Junior miners should be rallying – what’s holding them back?

Image by Matt Neale

Junior miners may soon suffer a breakdown of the short-term support line. So, what’s responsible for their underperformance of gold and stocks?

Today’s technical part of the analysis is going to be brief, as I have discussed multiple things this week and my comments remain up-to-date. There’s not much to add today, and we’ll go over only one technical chart – the one where we have trading positions – the GDXJ ETF chart. Unlike in the previous days, today I’m going to look at it from the more short-term point of view – through the 4-hour chart.

Before looking at it, please note that yesterday’s (May 13) session was relatively boring in the case of gold futures (they ended the day $1.20 higher), and quite positive for the GLD ETF, at least at first sight, as it closed $0.70 higher. The seemingly odd discrepancy between the two is just a result of different times that are taken into account for calculating both markets’ performance. All in all, yesterday’s session was positive for gold.

The S&P 500 index ended yesterday’s session 1.22% higher. At face value, this seems positive. Technically, it was just a comeback to the previously broken lows (mid-April and early May ones), which was followed by a small move lower before the end of the day, so from this point of view, this session was bearish.

Taking day-to-day price changes, though, yesterday’s session was positive for both: gold and the general stock market. Consequently, the GDXJ ETF should have rallied as its price is generally influenced by both. And what actually happened?

The GDXJ ETF declined by 1.18%.

This is an extremely bearish short-term sign as its obvious that exactly the opposite happened to what was actually supposed to happen. The most likely reason? Junior miners simply can’t wait to decline.

Junior mining stocks (the GDXJ ETF is often used as a proxy for them) declined to their rising short-term support line yesterday and ended the session close to it. There was no breakdown, but given the weak trading performance compared to gold and stocks, it seems that we won’t have to wait for it to materialize.

And speaking of relative performance – it’s not just the day-to-day performance. Yesterday’s intraday low in the GDXJ ETF was just one cent above the intraday March high. For comparison, gold’s intraday low yesterday was over $50 above its intraday March high. And the S&P 500 was 91.12 index points (over 2%) above its intraday March high.
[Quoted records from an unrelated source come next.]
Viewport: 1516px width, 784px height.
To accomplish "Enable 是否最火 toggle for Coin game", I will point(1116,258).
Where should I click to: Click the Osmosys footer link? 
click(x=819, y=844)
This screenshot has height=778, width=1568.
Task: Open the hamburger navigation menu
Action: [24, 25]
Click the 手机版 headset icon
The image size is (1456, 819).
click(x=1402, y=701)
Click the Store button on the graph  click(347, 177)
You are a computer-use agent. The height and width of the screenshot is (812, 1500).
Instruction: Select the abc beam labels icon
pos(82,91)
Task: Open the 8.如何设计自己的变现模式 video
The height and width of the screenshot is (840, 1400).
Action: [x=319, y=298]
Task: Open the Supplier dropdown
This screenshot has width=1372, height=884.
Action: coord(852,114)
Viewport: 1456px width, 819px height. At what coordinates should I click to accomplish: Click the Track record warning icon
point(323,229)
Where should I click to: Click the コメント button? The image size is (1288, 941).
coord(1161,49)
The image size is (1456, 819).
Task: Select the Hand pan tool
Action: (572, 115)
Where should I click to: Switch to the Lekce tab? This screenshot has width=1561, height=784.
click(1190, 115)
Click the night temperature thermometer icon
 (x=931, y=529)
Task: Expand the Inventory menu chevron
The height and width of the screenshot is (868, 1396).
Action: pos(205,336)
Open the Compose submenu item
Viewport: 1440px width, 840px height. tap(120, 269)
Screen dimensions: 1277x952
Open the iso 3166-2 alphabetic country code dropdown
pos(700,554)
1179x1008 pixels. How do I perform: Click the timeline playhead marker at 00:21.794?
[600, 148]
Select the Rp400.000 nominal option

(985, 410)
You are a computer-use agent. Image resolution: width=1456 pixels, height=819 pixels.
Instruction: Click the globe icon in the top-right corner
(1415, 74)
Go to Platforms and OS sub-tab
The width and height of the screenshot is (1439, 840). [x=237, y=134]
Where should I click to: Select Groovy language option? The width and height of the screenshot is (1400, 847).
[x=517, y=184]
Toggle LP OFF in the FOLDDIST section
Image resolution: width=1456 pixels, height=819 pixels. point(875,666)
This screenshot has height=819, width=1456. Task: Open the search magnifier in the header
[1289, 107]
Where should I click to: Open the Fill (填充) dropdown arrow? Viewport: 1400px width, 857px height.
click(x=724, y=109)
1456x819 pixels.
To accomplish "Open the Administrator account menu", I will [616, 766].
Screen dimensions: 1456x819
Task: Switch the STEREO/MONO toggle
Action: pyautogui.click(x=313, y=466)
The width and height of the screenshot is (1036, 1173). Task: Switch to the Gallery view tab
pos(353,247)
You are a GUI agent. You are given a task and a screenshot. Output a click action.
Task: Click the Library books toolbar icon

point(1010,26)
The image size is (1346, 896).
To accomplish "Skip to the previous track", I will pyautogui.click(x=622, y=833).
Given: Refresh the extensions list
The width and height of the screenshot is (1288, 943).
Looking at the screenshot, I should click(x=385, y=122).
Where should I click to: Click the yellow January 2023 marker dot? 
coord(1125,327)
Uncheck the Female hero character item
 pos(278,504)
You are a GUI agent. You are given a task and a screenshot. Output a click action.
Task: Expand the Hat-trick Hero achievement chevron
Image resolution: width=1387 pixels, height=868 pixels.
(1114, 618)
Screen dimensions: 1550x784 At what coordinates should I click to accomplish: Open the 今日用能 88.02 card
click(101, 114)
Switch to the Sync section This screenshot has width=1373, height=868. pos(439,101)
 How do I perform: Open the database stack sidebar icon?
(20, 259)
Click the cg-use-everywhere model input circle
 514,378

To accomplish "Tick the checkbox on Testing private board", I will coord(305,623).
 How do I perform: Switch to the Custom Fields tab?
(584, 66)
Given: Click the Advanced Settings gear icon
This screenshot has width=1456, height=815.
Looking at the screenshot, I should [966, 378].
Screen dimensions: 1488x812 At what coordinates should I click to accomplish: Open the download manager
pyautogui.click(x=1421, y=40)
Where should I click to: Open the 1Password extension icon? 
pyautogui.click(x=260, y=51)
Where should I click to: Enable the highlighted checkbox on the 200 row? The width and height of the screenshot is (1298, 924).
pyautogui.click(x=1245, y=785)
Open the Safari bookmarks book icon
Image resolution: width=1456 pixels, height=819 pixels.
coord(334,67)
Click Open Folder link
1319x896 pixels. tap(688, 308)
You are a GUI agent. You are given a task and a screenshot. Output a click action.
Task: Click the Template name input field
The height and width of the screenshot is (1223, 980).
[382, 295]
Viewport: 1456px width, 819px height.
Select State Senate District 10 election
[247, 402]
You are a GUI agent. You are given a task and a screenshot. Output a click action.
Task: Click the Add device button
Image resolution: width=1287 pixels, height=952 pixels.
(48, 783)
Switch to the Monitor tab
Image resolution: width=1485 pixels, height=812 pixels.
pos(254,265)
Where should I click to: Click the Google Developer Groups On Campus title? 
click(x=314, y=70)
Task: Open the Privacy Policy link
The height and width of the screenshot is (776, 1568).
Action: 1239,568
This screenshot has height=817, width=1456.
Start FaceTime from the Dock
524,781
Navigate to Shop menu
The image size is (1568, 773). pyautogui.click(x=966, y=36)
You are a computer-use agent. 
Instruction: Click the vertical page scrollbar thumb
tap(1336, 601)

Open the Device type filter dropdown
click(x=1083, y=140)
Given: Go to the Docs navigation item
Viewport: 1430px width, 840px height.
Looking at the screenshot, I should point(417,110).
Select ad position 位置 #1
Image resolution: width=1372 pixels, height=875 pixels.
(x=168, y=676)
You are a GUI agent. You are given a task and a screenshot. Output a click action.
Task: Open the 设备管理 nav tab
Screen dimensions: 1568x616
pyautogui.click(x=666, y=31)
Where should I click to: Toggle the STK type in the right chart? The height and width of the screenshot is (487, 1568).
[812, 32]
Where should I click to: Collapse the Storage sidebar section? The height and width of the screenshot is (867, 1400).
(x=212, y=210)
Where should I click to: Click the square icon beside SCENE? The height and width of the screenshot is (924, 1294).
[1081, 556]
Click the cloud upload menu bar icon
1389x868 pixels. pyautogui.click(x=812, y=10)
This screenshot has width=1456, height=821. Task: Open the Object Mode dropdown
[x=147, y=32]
My May 11 comments on the additional reason behind juniors’ weakness remain up-to-date:

But what about juniors? Why haven’t they been soaring relative to senior mining stocks? What makes them so special (and weak) right now? In my opinion, it’s the fact that we now – unlike at any other time in the past – have an asset class that seems similarly appealing to the investment public. Not to everyone, but to some. And this “some” is enough for juniors to underperform.

Instead of speculating on an individual junior miner making a killing after striking gold or silver in some extremely rich deposit, it’s now easier than ever to get the same kind of thrill by buying… an altcoin (like Dogecoin or something else). In fact, people themselves can engage in “mining” these coins. And just like bitcoin seems similar to gold to many (especially the younger generation) investors, altcoins might serve as the “junior mining stocks” of the electronic future. At least they might be perceived as such by some.

Consequently, a part of the demand for juniors was not based on the “sympathy” toward the precious metals market, but rather on the emotional thrill (striking gold) combined with the anti-establishment tendencies ( gold and silver are the anti- metals, but cryptocurrencies are anti-establishment in their own way). And since everyone and their brother seem to be talking about how much this or that altcoin has gained recently, it’s easy to see why some people jumped on that bandwagon instead of investing in junior miners.

This tendency is not likely to go away in the near term, so it seems that we have yet another reason to think that the GDXJ ETF is going to move much lower in the following months – declining more than the GDX ETF. The above + gold’s decline + stocks’ decline is truly an extremely bearish combination, in my view.